Session compression statistics — including sub-agent stats and proxy cache info.

Tool: headroom_stats

Returns:
  - compressions, retrievals, tokens_saved, savings_percent
  - estimated_cost_saved_usd
  - recent_events (last 10 compression/retrieval events)
  - sub_agents (stats from sub-agent MCP instances, if any)
  - combined (main + sub-agent totals)
  - proxy (request count, cache hits, cost saved — if proxy is running)
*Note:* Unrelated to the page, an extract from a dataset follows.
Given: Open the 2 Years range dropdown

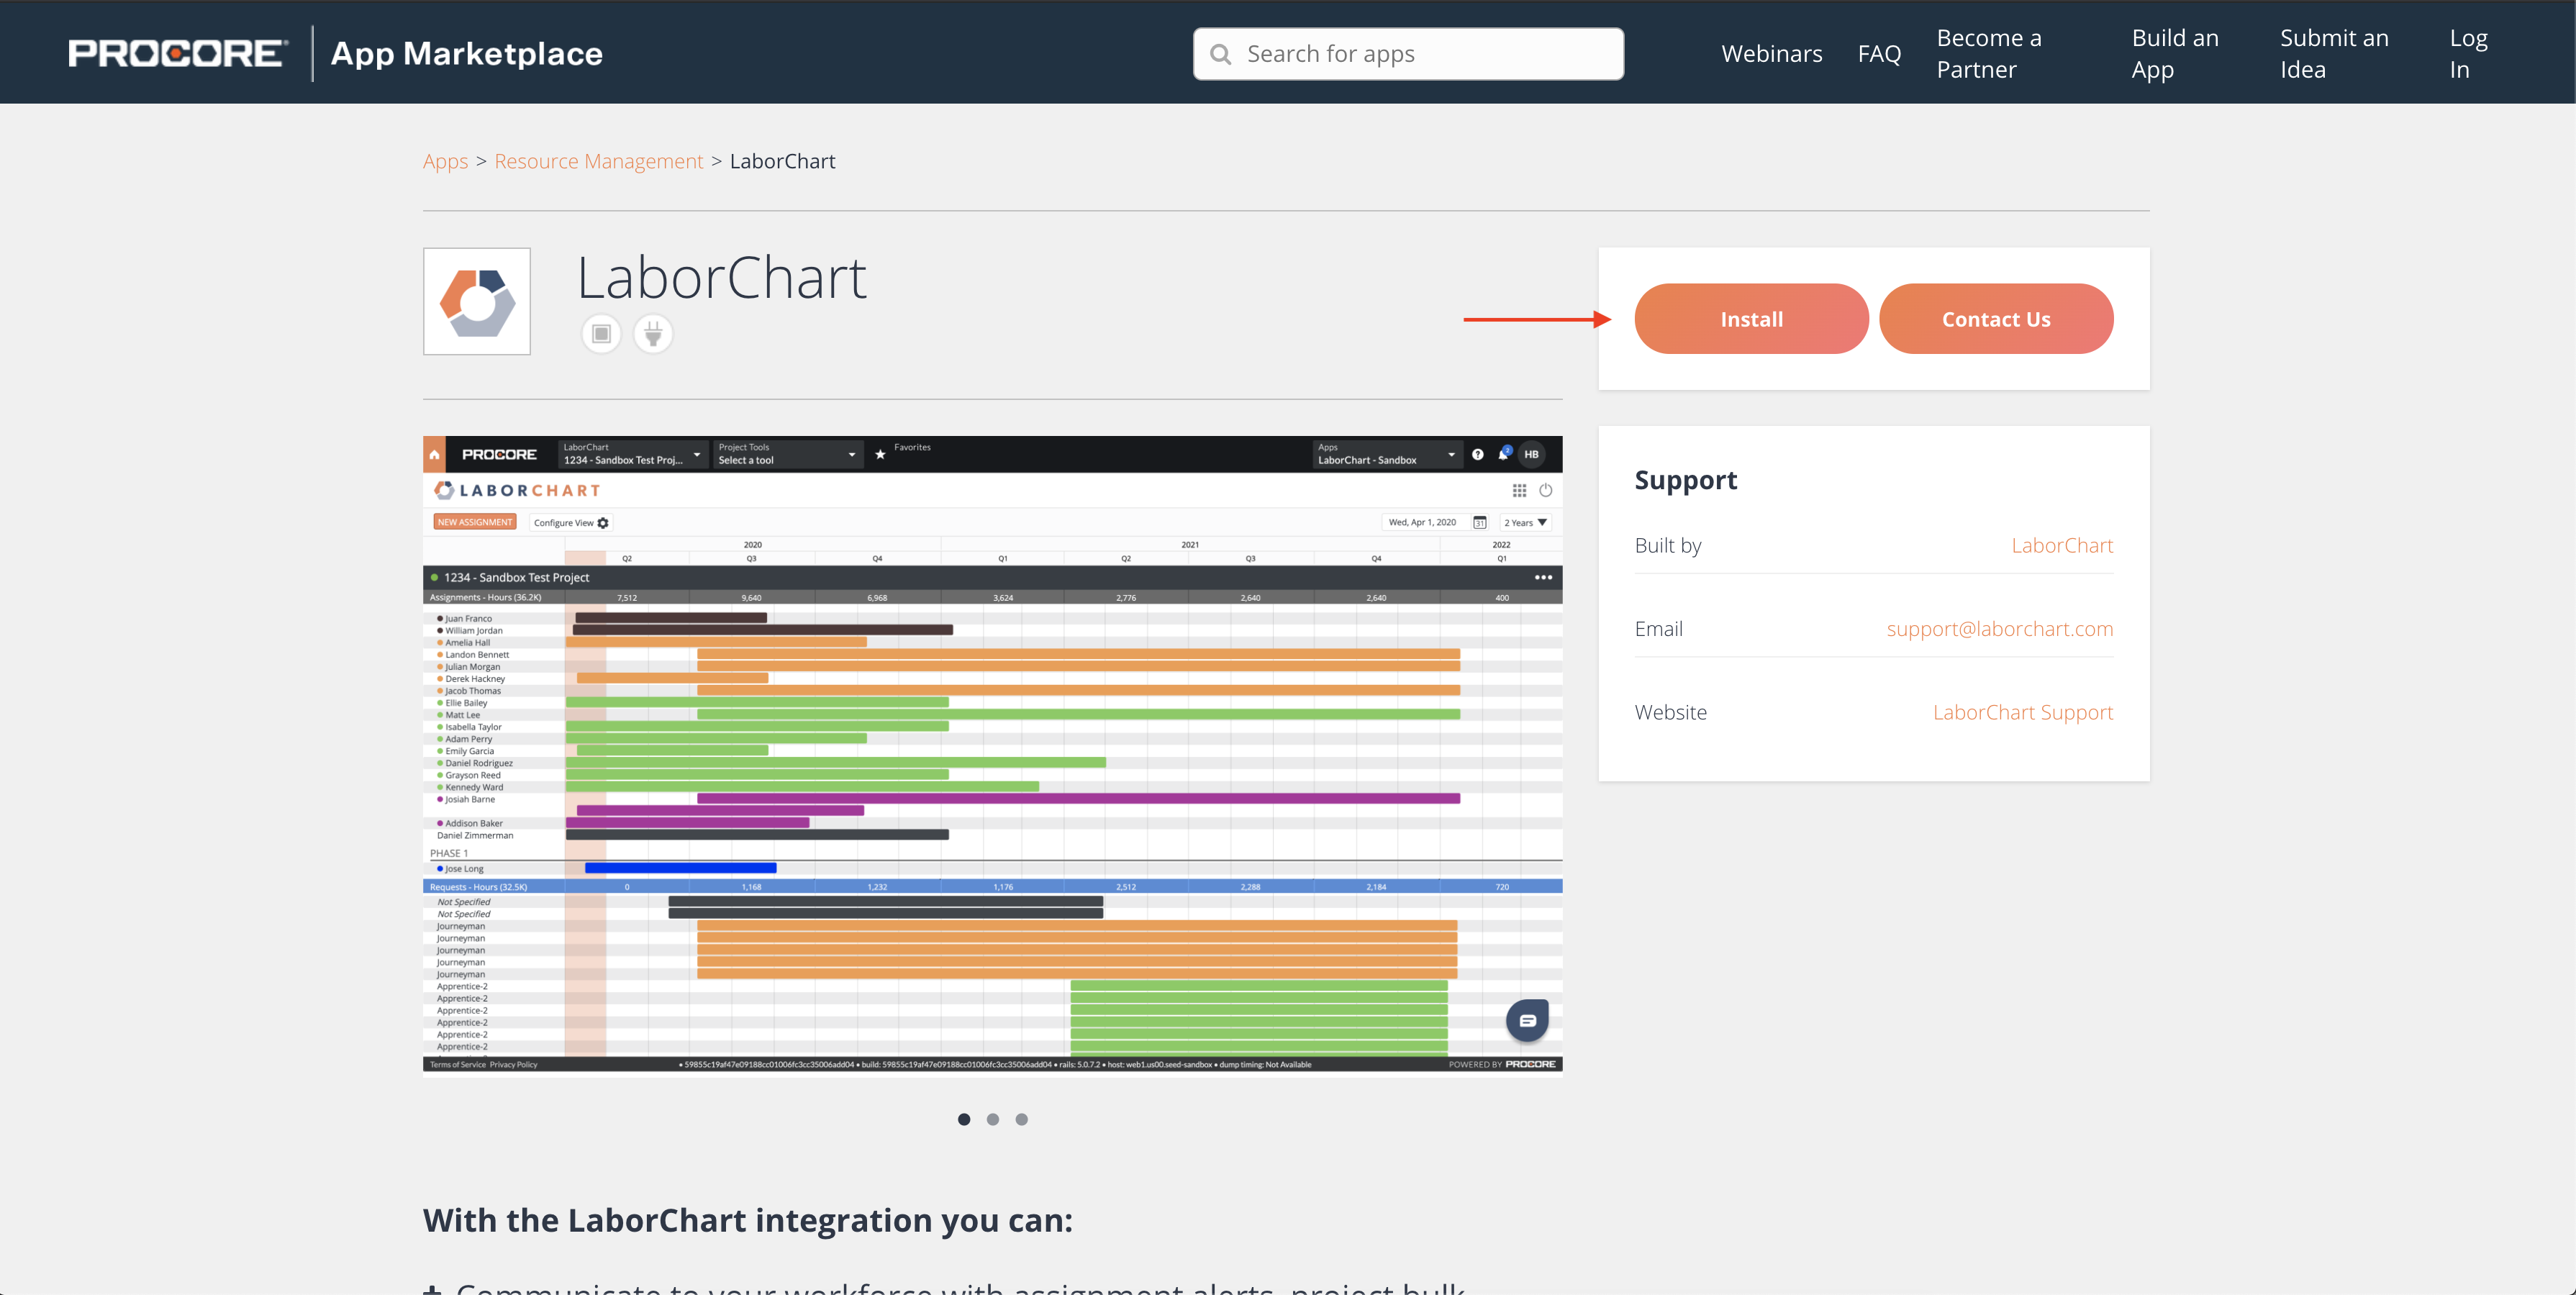Looking at the screenshot, I should (x=1525, y=522).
Sub-agent stats are aggregated via a shared stats file (~/.headroom/session_stats.jsonl). Each MCP server instance (main session and sub-agents) writes events there, and headroom_stats reads across all of them.

Architecture¶

MCP Only (no proxy)¶

┌─────────────────────────────────────────────┐
│  Claude Code / Cursor / Codex               │
│                                              │
│  LLM calls headroom_compress on demand       │
│  ↓                                           │
│  Compression happens locally in MCP process  │
│  Original stored in local CompressionStore   │
│  ↓                                           │
│  LLM calls headroom_retrieve when needed     │
└─────────────────────────────────────────────┘

MCP + Proxy (full setup)¶

┌─────────────────────────────────────────────┐
│  Claude Code                                 │
│                                              │
│  1. Sends request ──→ Proxy (auto-compress)  │
│  2. Gets response with compressed outputs    │
│  3. Can call headroom_compress for more      │
│  4. headroom_retrieve checks:                │
│     local store → proxy store                │
└──────────────────┬──────────────────────────┘
                   │ MCP (stdio)
                   ▼
┌─────────────────────────────────────────────┐
│  Headroom MCP Server                         │
│  ├── headroom_compress  (local compression)  │
│  ├── headroom_retrieve  (local + proxy)      │
│  └── headroom_stats     (aggregated stats)   │
└─────────────────────────────────────────────┘

No double-compression: the proxy compresses at the HTTP level (before the LLM sees content). MCP tools operate after the LLM receives content. They don't touch the same data.

CLI Commands¶

Install¶

headroom mcp install                              # Default setup
headroom mcp install --proxy-url http://host:9000  # Custom proxy URL
headroom mcp install --force                       # Overwrite existing

Status¶

headroom mcp status

Headroom MCP Status
========================================
MCP SDK:        ✓ Installed
Claude Config:  ✓ Configured
                /Users/you/.claude/mcp.json
Proxy URL:      http://127.0.0.1:8787
Proxy Status:   ✓ Running at http://127.0.0.1:8787

Uninstall¶

headroom mcp uninstall

Debug¶

headroom mcp serve --debug

Cross-Tool Compatibility¶

The MCP server works with any MCP-compatible host:

Tool	MCP Support	Setup
Claude Code	Native	`headroom mcp install`
Cursor	Supported	Add to Cursor MCP settings
Codex	If supported	Configure MCP server
Any MCP host	Yes	Point to `headroom mcp serve`

Troubleshooting¶

"MCP SDK not installed"¶

pip install "headroom-ai[mcp]"

"Proxy not running" (when using proxy features)¶

headroom proxy  # In another terminal

"Entry not found or expired"¶

Content compressed via headroom_compress: stored for 1 hour (session TTL)
Content compressed by the proxy: stored for 5 minutes (proxy TTL)
The proxy must be running for proxy-compressed content

Claude doesn't see headroom tools¶

Check: headroom mcp status
Restart Claude Code after installing MCP
Verify with /mcp in Claude Code — should show 3 headroom tools

Sub-agent stats not showing¶

Sub-agent stats appear in headroom_stats only after sub-agents have run compressions. The shared stats file is at ~/.headroom/session_stats.jsonl.